» **GOAL OF THE EXERCISE**
Your answer must be one number: the count of lines below that hold the word "Expand".

» **DATA**
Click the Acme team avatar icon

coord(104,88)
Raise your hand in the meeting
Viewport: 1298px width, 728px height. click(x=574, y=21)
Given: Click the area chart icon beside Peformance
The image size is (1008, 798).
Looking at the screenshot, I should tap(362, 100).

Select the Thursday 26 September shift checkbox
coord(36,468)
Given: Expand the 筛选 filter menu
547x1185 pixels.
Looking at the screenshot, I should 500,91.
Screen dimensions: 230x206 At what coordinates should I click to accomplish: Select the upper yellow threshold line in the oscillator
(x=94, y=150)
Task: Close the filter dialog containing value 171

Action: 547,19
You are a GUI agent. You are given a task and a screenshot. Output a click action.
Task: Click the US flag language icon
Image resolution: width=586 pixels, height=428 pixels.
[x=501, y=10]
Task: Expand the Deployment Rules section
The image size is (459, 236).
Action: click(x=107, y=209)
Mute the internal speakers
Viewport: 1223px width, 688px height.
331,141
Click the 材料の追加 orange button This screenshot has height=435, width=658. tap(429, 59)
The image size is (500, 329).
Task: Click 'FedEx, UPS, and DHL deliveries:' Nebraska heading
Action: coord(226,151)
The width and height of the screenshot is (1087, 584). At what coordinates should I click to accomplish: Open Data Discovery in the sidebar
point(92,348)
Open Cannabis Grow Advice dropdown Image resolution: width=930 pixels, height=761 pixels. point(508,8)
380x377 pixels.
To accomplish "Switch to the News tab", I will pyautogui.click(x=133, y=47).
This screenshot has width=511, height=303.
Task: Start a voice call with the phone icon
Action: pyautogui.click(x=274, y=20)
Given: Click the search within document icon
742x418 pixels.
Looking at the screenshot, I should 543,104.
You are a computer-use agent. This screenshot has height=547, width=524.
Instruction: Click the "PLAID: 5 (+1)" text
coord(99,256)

» **SOLUTION FOR THIS TASK**
2